Is a Boxer Right for You?
One of America’s oldest and most popular breeds, the Boxer is a dignified dog known for its spunky personality and beautiful brindle coat. Currently ranked 10th most popular dog breed in the United States, there is no shortage of Boxer puppies. But, is a Boxer right for you?
Boxers are intelligent, fun-loving, and active dogs. They are patient with children, yet also spirited and protective, and make great family pets for these reasons. Boxers can be stubborn animals that are prone to boredom, so care must be taken to ensure these pets are properly exercised and mentally stimulated.
Size, Coloring, and Upkeep
A medium-to-large breed, Boxers weigh 55 – 71 lbs and stand 21 – 25’’ tall at the shoulder. Two colorings are accepted by the American Kennel Club: fawn and brindle. White Boxers are also fairly common, representing approximately 25% of all litters. However, white Boxers are commonly deaf, and most breed organizations do not recognize this coloring.
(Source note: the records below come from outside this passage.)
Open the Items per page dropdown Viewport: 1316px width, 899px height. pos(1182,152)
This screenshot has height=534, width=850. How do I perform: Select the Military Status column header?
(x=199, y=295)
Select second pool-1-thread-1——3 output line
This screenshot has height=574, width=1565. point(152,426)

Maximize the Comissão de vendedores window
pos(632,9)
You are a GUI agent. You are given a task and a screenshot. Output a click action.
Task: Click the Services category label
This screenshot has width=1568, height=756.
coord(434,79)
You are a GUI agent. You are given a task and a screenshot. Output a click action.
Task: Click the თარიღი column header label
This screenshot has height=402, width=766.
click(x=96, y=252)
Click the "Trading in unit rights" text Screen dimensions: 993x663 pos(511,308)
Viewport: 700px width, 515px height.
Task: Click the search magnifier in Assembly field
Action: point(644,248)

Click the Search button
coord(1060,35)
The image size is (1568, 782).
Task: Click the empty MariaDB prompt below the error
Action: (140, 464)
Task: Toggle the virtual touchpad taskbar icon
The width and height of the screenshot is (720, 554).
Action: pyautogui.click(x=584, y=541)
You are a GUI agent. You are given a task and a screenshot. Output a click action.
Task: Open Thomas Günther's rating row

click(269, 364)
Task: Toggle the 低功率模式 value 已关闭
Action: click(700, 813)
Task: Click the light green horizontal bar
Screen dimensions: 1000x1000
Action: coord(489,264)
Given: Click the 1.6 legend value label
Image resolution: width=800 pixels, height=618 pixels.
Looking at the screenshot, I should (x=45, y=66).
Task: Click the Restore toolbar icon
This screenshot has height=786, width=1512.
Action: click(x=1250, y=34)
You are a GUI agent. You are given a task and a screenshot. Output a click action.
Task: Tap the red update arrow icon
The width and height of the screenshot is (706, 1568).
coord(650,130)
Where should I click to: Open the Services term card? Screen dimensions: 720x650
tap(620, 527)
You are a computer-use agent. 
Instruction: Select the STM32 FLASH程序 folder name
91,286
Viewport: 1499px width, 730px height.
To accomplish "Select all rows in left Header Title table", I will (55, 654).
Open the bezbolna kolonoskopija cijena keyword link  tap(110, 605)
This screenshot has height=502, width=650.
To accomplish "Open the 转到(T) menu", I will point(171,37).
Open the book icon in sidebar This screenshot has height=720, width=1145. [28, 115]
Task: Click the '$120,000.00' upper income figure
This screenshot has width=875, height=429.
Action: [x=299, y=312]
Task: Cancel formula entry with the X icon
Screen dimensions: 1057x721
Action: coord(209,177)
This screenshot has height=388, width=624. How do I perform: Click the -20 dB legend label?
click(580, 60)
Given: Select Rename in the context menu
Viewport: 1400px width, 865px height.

For fawn and brindle Boxers, three types of markings are allowed: a black mask, a black mask with white markings, and white markings. The Boxer’s coat is short and smooth, requiring little maintenance.
While 95% of American Kennel Club members agree that Boxers do well with other pets, proper socialization is required to ensure these headstrong dogs avoid dominant tendencies. In addition, some Boxers are cat-chasers. Due to their stubborn natures, boxers should never be allowed to believe they are the “alpha” among the household pack.
As with all dogs, boxers require training in order to be well-behaved members of the household. Also like most dogs, Boxers do best with positive-reinforcement training, and can become either timid or aggressive when aversive techniques are used. Some Boxers can develop separation anxiety, so it is important to mitigate these tendencies from an early age.
Boxers are highly active dogs and their caloric needs will reflect this aspect if exercised properly. However, Boxers should appear lean and sleek, which means good-intentioned dog owners may mistakenly believe their pet is underweight, leading to overfeeding. Boxers should be fed a high quality diet that is rich in protein, and optimum body condition should be continually monitored.
Boxers require appropriate exercise; however, as a brachycephalic breed they cannot be over-exercised. Due to their short snouts and “scrunched” faces, Boxers are more likely to develop heat stroke and exercise intolerance. Long walks, short runs, and vigorous play sessions in moderate temperatures are all excellent forms of exercise for this breed.
Boxers are prone to a couple serious health problems including cancer and heart conditions. According to the UK Kennel Club, almost 40% of Boxer deaths could be attributed to cancer, such as mast cell tumors. Additionally, cardiac problems such as aortic stenosis and arrhythmic right ventricular cardiomyopathy are common among this breed. When purchasing a boxer from the breeder, ensure proper genetic testing has been performed. Despite these health problems, healthy boxers can live up to 15 years.